Daily Management Review

The Growing Iceberg of Pension Funds


03/16/2016


Unfunded pension obligations of 20 OECD countries reached $ 78 trillion. For comparison, total debt of the same governments is almost 2 times less ($ 44 trillion).



pixabay.com
pixabay.com
Ever since the financial crisis of 2007-2008, a huge public debt was one of the major causes of concern. Yet, nobody thought about pensions, for which there is simply no money. These commitments have not yet been included in ration of gross government debt to GDP in OECD countries.

Citi’s experts examined the problem, and presented it as an iceberg: the surface part is the national debt, and underwater – the pension. On average, the ratio of unfunded pension liabilities to GDP was 190% in each of the 20 assessed countries. A common indicator (debt to GDP) is now at the level of 109%.

If we include the first into "conditional debt" and sum with the second, the total debt burden in OECD countries will be 300%. Even Japan with its 250% significantly lags behind that fair mathematics. Not that Japan is a classic example of a developed country that is not quite certain on how to ensure the growing category of senior citizens in the near future.

The world faces a completely new - pension - crisis, warns Citi. The Bank proposes measures to combat it, and Citi experts themselves realize that they (due to their realism) would be extremely unpopular with everyone - from ordinary citizens to employers and governments.

All OECD countries should increase the retirement age for at least 1-2 years. This will reduce the burden on the budget. Citi also proposes to introduce a complex collective defined contributions system. In short, its essence is to withdraw from the current salaries more on future pensions.

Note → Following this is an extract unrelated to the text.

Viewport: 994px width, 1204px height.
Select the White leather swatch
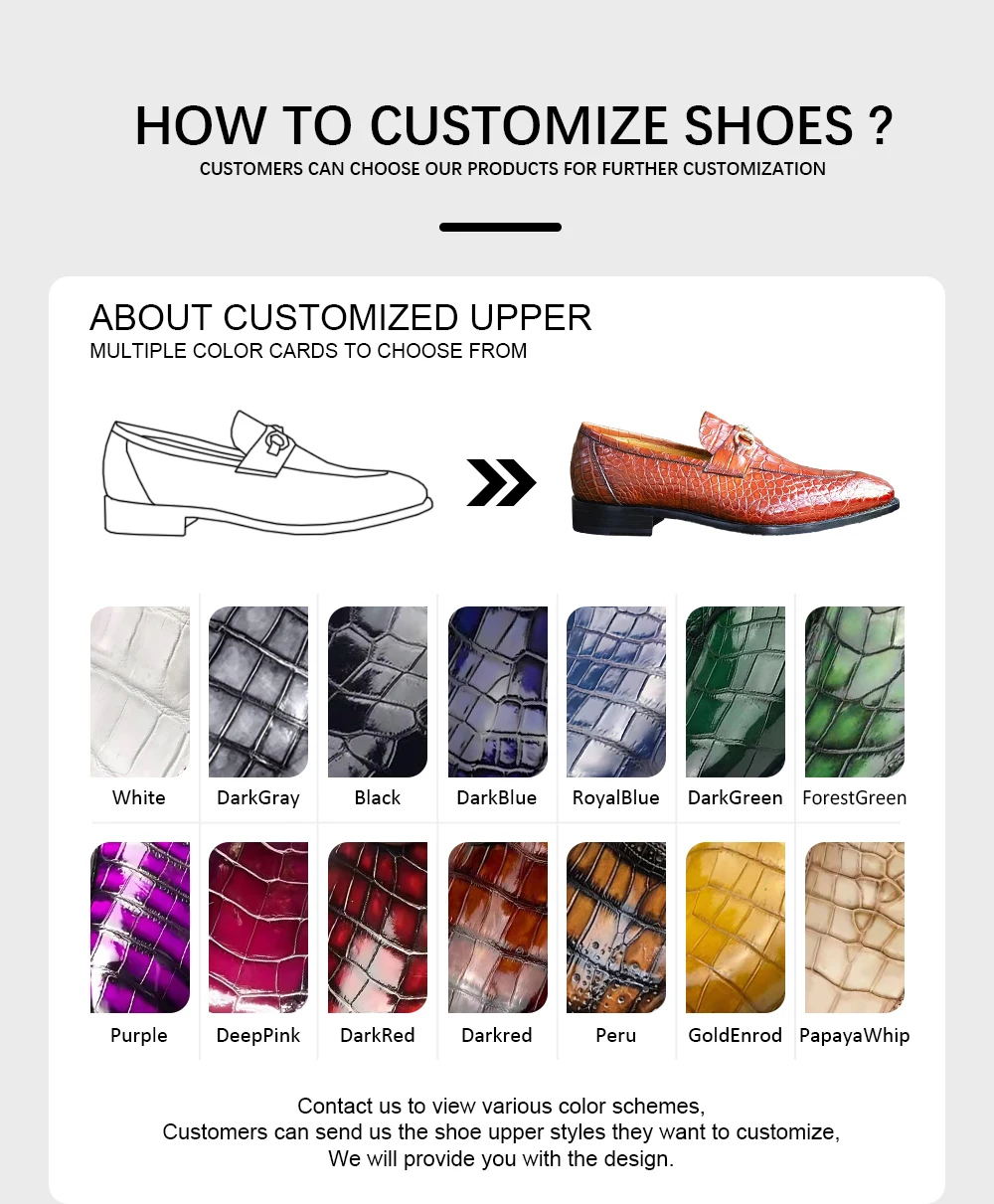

Further methods include the "soft propaganda". That is, a government should spend money not on retired themselves, but rather on agitation of working citizens, for them to start to save for the dignified old age.

At the moment, employers around the world (both in private and in public sectors) have a myriad of ways to delay contributions to pension funds. For example, majority of employees will retire in 15-20 years. So why pay now, if the money can be put in the stock market to create additional income for future retirees and the company itself?

Then it turns out that the investment was unreliable and means burned. It’s time to pay back, and there is nothing to pay to the pension fund. This, incidentally, is one of the important reasons for establishment of the underwater part of the 78 trillion- debt iceberg. Citi offers to abolish all the mechanisms of delay and oblige employers to make pension contributions on a regular basis, in full and on time.

Citi warns that all stakeholders need a complicated, almost impossible compromise. Otherwise, the world will sooner or later face a financial disaster, the consequences of which will be felt for decades. The crisis of 2007-2008 may seem a joke its background.